It was familiar - she heard it during every official holiday parade. The tanks’ route was close enough to our house that the cupboards and the windows shook as they passed. 
 
It wasn’t a parade this time. It was the August Coup - a last attempt by communist hardliners to undo everything Gorbachev had done, and to keep the Soviet Union whole and communist. 



My mother was 22, just out of college, married for five months, and three months pregnant. My dad was out of town on a hiking trip, unreachable.
 
Her brother called. “Are you at home?” he asked. “Yes, obviously.” “Good. Stay there. Don’t turn the TV on, you’re pregnant, you’re not supposed to worry.” And then hung up. 
 
(No one has ever called my uncle tactful.)
 
The first thing my mother did after that phone call was turn on the TV. The Bolshoi’s production of “Swan Lake” was being broadcast on all channels. Long experience of the system told her this meant something extremely important was going on, and the Powers That Be didn’t want people to know what exactly it was. “Swan Lake” would stay on for three days straight, until the coup attempt was over.

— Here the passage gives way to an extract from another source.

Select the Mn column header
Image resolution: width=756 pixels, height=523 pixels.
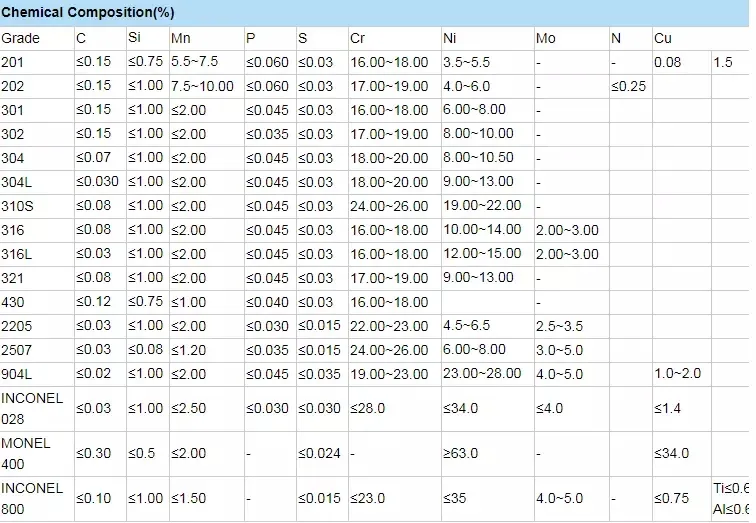point(181,39)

Elsewhere in Moscow, barricades went up, shots were fired, people killed. Remarkably few people, but still. People flooded the streets, holding signs that said, “Soldiers! Don’t shoot your brothers!” “Freedom today or - never” “Better death than slavery”. My uncle was there. 
 
It could have ended like Tiananmen Square in ‘89, like Prague in ‘68, like Budapest in ‘56. By some miracle, it didn’t. The army went over to the other side. The leaders of the coup were arrested. In December, the Soviet Union ceased to exist.